A bulk of it pertains to modifying `LlamaAttention` and detecting available attention mechanisms, allowing for using different attention mechanisms:
* `torch.nn.functional.scaled_dot_product_attention`-based attention:
  * `math`: torch's SDPA's `math` kernel
  * `mem_efficient`: torch's SDPA's memory efficient (`xformers` adjacent) kernel
  * `cudnn`: torch's SDPA's `cudnn` kernel
  * `flash`: torch's SDPA's flash attention kernel
* internal implementations of external attention backends:
  * `xformers`: [facebookresearch/xformers](https://github.com/facebookresearch/xformers/)'s memory efficient attention
  * `flash_attn`: uses the available `flash_attn` package (including `flash_attn==1.0.9` through a funny wrapper)
  * `flash_attn_v100`: uses [ZRayZzz/flash-attention-v100](https://github.com/ZRayZzz/flash-attention-v100/)'s Flash Attention for Volta (but doesn't work currently)
  * `fused_attn`: uses an implementation using `triton` (tested on my 7900XTX and V100s), but seems to introduce errors when used to train after a while
  * `default`: uses the naive path for hte internal implementation (used for attention-debugging purposed)
* `transformers` Llama\*Attention implementations:
  * `eager`: default `LlamaAttention`
  * `sdpa`: integrated `LlamaSdpaAttention` attention model
  * `flash_attention_2`: integrated `LlamaFlashAttetion2` attention model
* `auto`: determine the best fit from the above

Modifications to `LlamaModel` is also provided to implement LayerSkip-aware training and a very naive self-speculative decoding.

#### ROCm Flash Attention

[ROCm/flash-attention](https://github.com/ROCm/flash-attention) currently does not support Navi3 cards (gfx11xx), so first-class support for Flash Attention is a bit of a mess on Navi3. Using the `howiejay/navi_support` branch can get inference support, but not training support (due to some error being thrown during the backwards pass) by:
* edit `/opt/rocm/include/hip/amd_detail/amd_hip_bf16.h`:
```
  #if defined(__HIPCC_RTC__)
  #define __HOST_DEVICE__ __device__ static
  #else
  #include <climits>
  #define __HOST_DEVICE__ __host__ __device__ static inline
  #endif
```
* install with `pip install -U git+https://github.com/ROCm/flash-attention@howiejay/navi_support --no-build-isolation`

### `models/arch/mamba.py`

This script modifies modules of Mamba, to allow it to play nicely with my existing code.

If I rememer right, it just simply provides gradient checkpointing.

### `models/arch/mixtral.py`

Like `llama.py`, this provides modifications to Mixtral through `transformers`.

Primarily, this is to address a bug with batch sizes > 1, and to use a different attention mechanism.
* to-do: this is out of date from `llama.py`'s modified attention class.

### `models/arch/retnet.py`

This provides modification to RetNet, mostly to allow for gradient checkpointing.

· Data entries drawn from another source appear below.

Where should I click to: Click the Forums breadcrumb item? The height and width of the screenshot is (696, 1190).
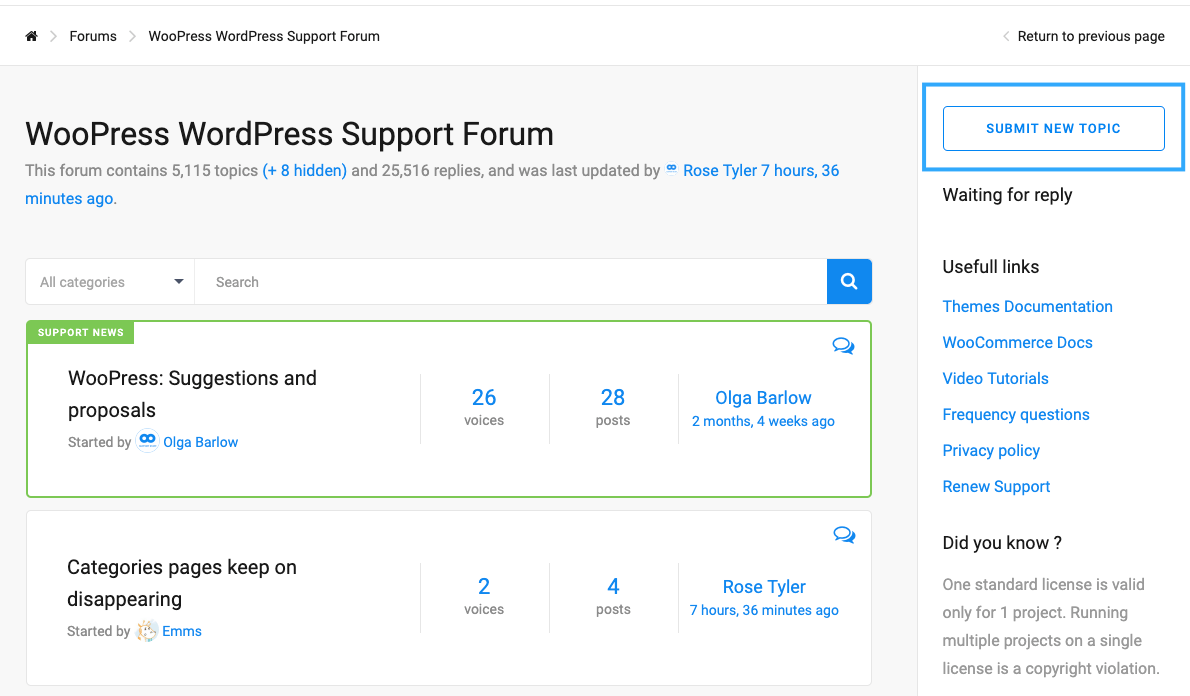[x=93, y=36]
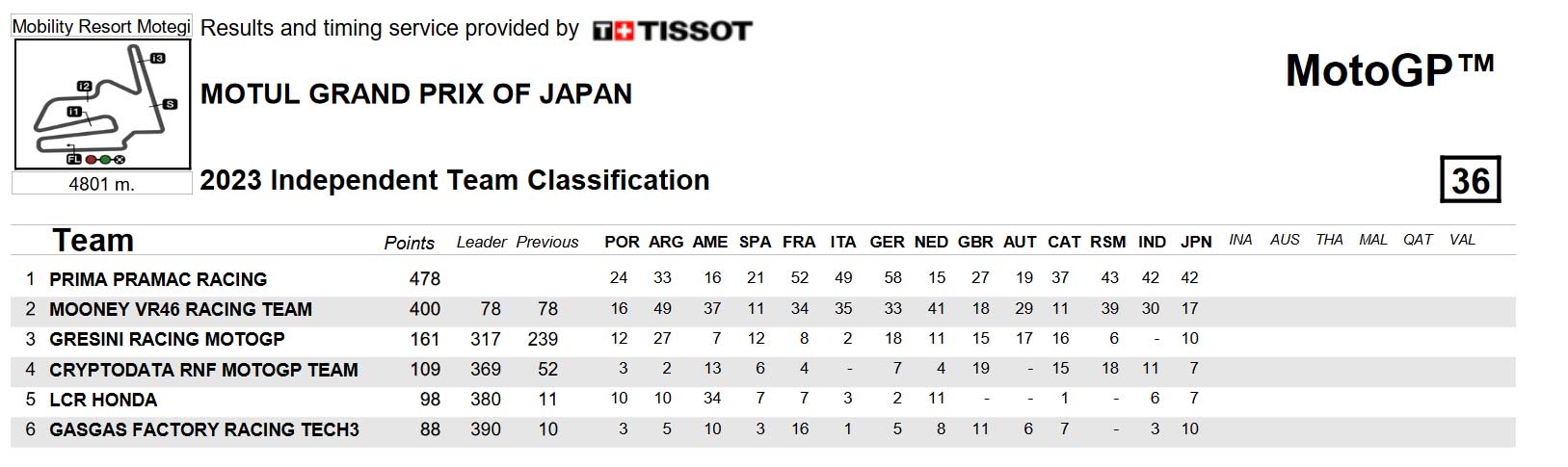Click the Team column heading

[x=93, y=240]
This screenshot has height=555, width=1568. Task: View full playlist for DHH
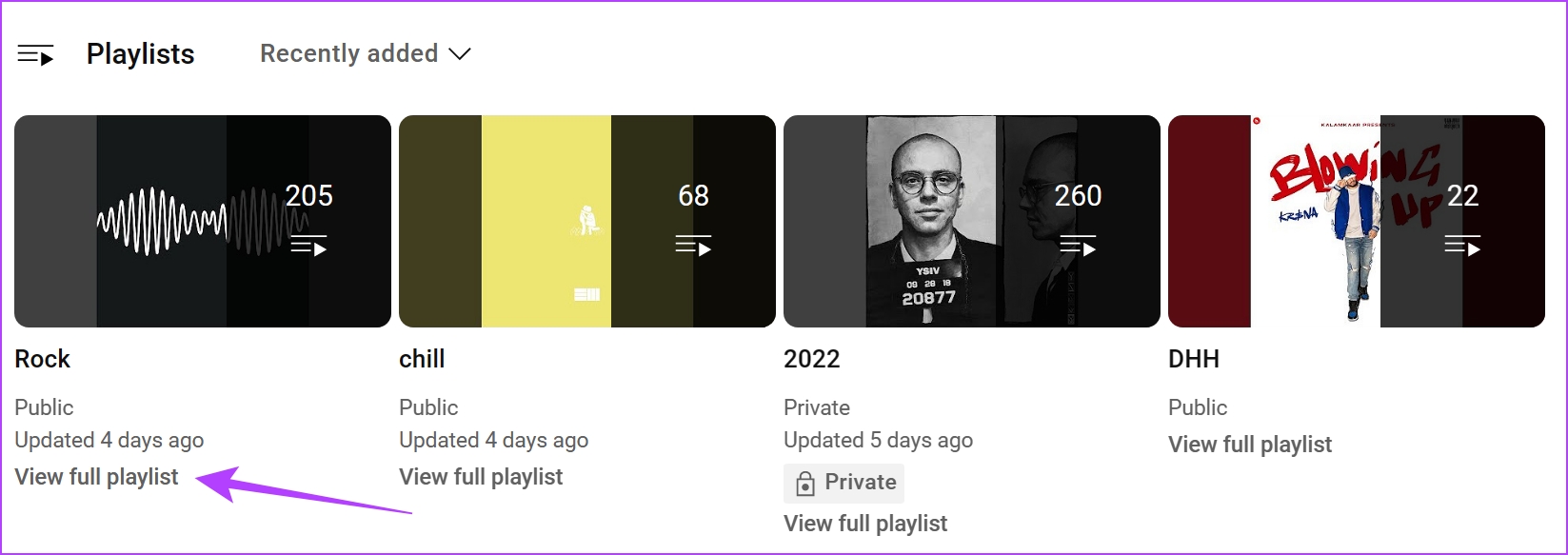point(1250,445)
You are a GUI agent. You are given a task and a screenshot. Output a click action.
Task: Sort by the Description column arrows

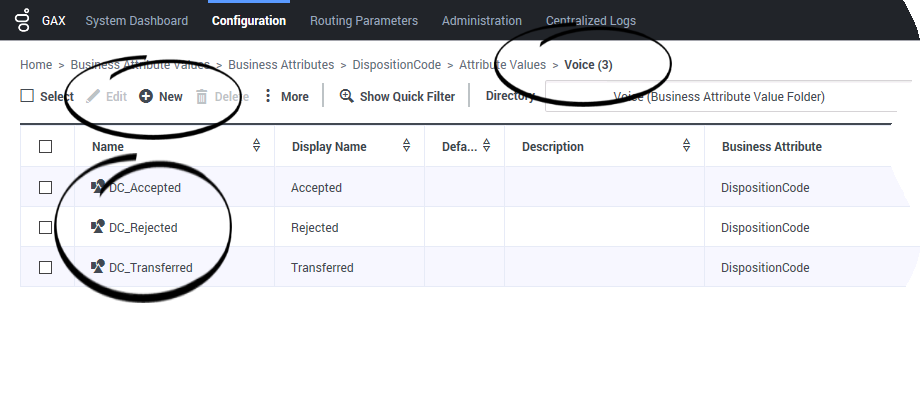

### `models/arch/transformer.py`

This provides the original implementation's implementation of a transformer.

### `models/arch/attention/*`

This folder contains specific attention mechanisms.

Currently, only `fused.py` is provided, which implements fused attention through Triton.

Attributions are noted at the top of the respective file(s).

### `models/arch/mamba_vasqu`

This folder contains an implementation of Mamba2 as a HuggingFace-compatible model, and not requiring Triton.

Attributions are noted at the top of the respective file(s).

### `models/arch/retnet_syncdoth`

This folder contains scripts to modify modules within a RetNet model.

Attributions are noted at the top of the respective file(s).